Es típico decir que, según el materialismo, la materia determina la conciencia, mientras que, para el idealismo, es la conciencia la que determina la materia. Y lo que ocurre es que, en el caso del idealismo ‒luego volvemos sobre el problema del materialismo‒, esto no es así; tal cosa no la ha sostenido ningún idealista sensato, ni tan siquiera Berkeley, quien defendió su forma más extrema. Ciertamente, la conciencia no hace la realidad (como no la hacen la “cultura” ni el “lenguaje”, al modo de los malos derivados actuales del idealismo), lo cual no sería sino una forma psicótica de la misma; lo que sí hace es hallar lo inteligible en ella, o sea, las relaciones a priori que rigen todo cuanto ocurre. En esto consisten, en última instancia, la res infinita cartesiana de la que depende la res extensa, el Dios berkeleyano del que depende su inmaterial mundo perceptivo, o lo trascendental kantiano de lo que depende lo fenoménico. Así pues, el tan frecuente error radica en trastocar lo psíquico, sólo a través de lo cual se puede descubrir lo ideal, con lo ideal mismo, y consecuentemente en atribuir al primero las características del segundo. De este modo quedamos atrapados en una concepción animista de la realidad que da lugar a toda clase de malentendidos y origina subproductos teóricos tan nefastos como lo son el mecanicismo o el determinismo biológico para el materialismo.

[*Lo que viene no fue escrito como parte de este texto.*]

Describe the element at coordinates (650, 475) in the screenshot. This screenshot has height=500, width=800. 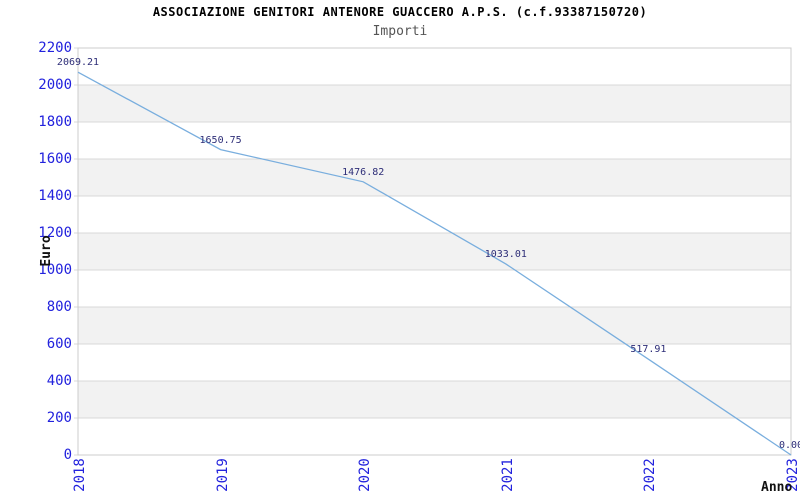
I see `x-tick-label: 2022` at that location.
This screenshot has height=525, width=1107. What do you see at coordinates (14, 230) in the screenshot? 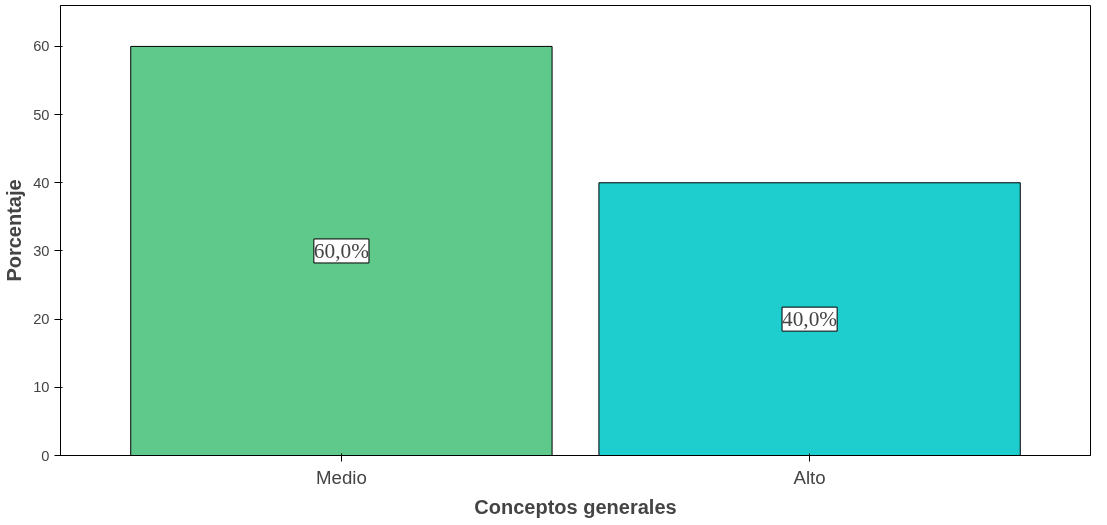
I see `y-axis-title: Porcentaje` at bounding box center [14, 230].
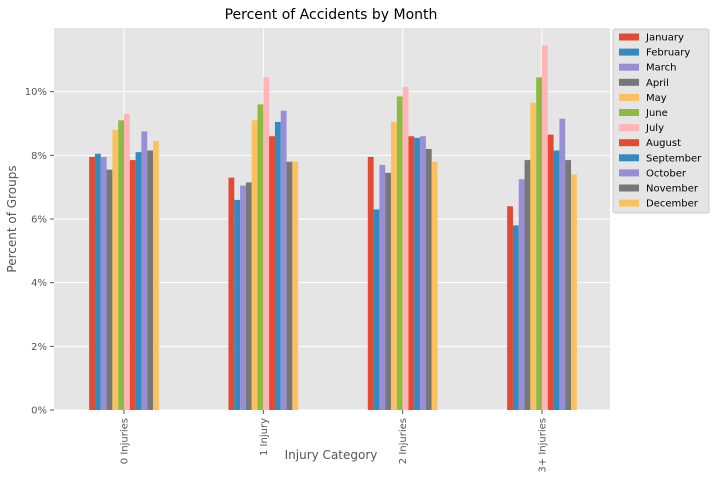 This screenshot has height=496, width=712. I want to click on legend-label: November, so click(672, 190).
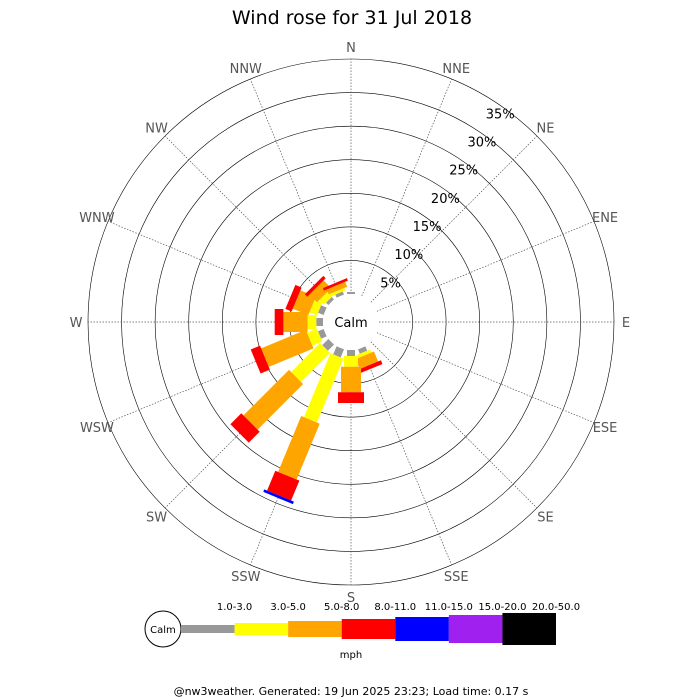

Entonces, la cuestión, bien formulada, no es si la materia es anterior a la conciencia o la conciencia anterior a la materia; es, más bien, si lo inteligible es anterior a la materia o la materia anterior a lo inteligible. Dicho de otro modo: si lo ideal determina lo objetivo o lo objetivo determina lo ideal; pero en ningún caso deben identificarse lo inteligible (o ideal) y la conciencia (o lo subjetivo, psíquico), que es condición de su descubrimiento (gnoseológica), pero no de su ser (ontológica). De modo que la oposición real entre idealismo y materialismo consiste en afirmar la primacía absoluta de lo inteligible o de la materia, respectivamente; y, en cualquiera de ambos casos, si no queremos caer en mistificaciones espiritualistas ‒que tienen más de religioso que de científico‒, la materia es anterior a la conciencia, que no podría existir siquiera sin el soporte que le brinda la primera.

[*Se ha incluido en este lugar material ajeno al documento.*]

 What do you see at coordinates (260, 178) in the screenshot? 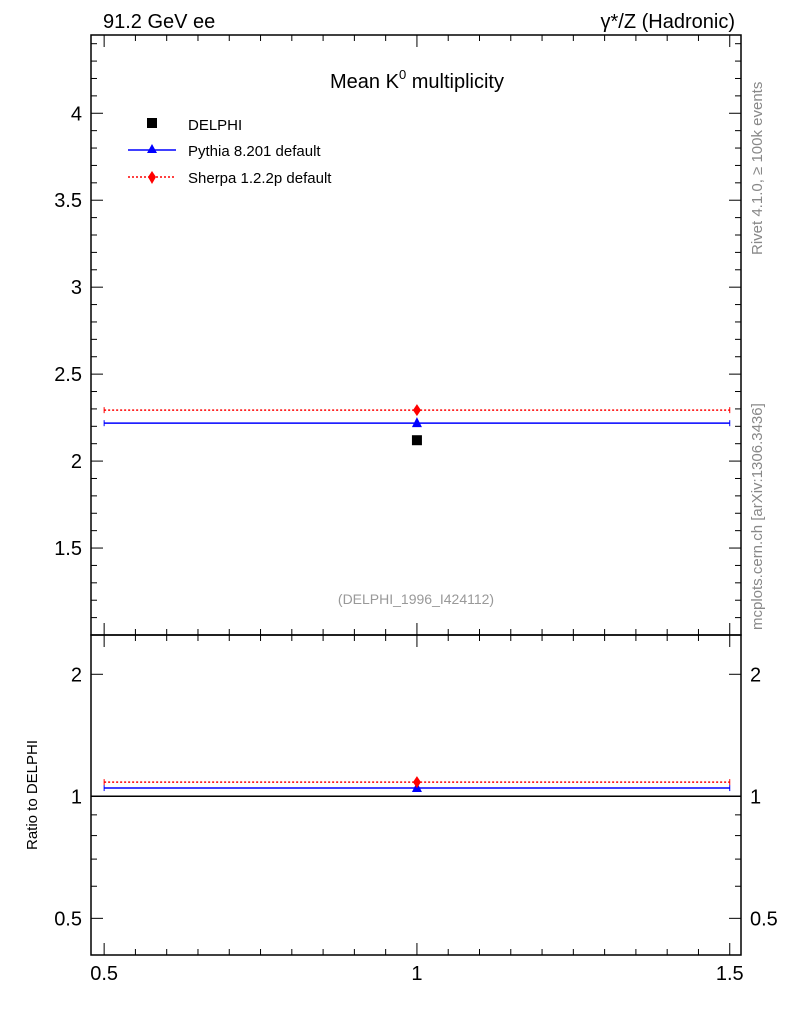
I see `legend-label-sherpa: Sherpa 1.2.2p default` at bounding box center [260, 178].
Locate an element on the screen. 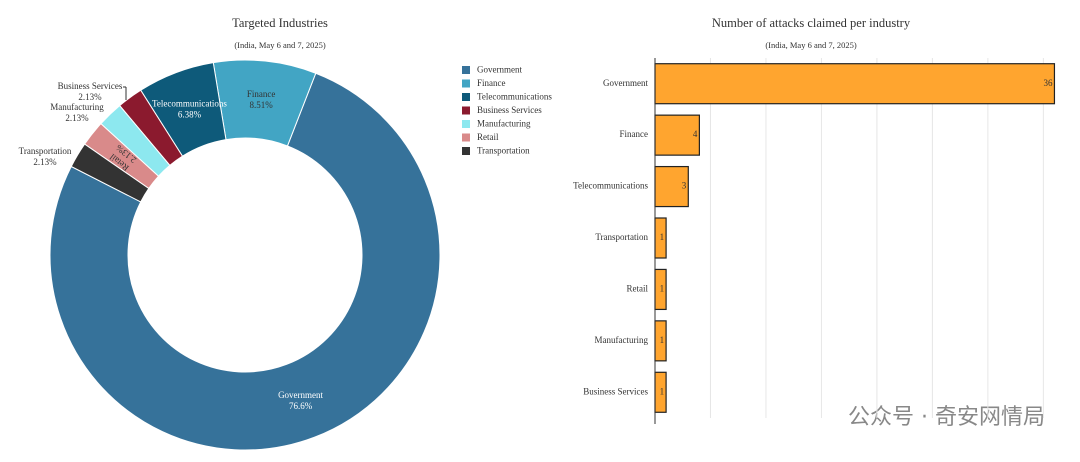  slice-value-label: 76.6% is located at coordinates (301, 406).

El problema del materialismo es que no puede dar cuenta de sí mismo, esto es, fundamentar su propia legalidad originariamente, para lo cual requiere de lo inteligible; en contrapartida, el idealismo, directamente instalado en éste, sí puede hacerlo, pero lo que no puede es cubrir la distancia infinita (el salto ontológico) que aleja dicho fundamento de la génesis de esa multiplicidad inagotable de fenómenos, incuestionablemente materiales, que componen lo real. Es lo que le sucedía a Descartes ‒y después de él, con diferentes aproximaciones al problema, a todos los idealistas‒, que podía llegar reflexivamente de la res cogitans a la res infinita, en su empeño de fundamentación absoluta de la realidad, pero luego no podía escapar del solipsismo al que este procedimiento lo condenaba, para así regresar a la res extensa de la cual, al fin y al cabo, quería establecer las condiciones del conocimiento apodíctico. Sin embargo, el movimiento teórico “ascendente” o metafísico (hacia los primeros principios) ha de ser compatible con el “descendente” o físico (hacia la diversidad real); por ello, una vez señalado este habitual malentendido acerca del idealismo, el siguiente paso a dar es trabajar en la articulación de ambas direcciones intelectuales en una única teoría completa y consistente. O, lo que es igual, la articulación de idealismo y materialismo ‒como dos momentos teóricos interdependientes‒ a la que llamo “ideomaterialismo”.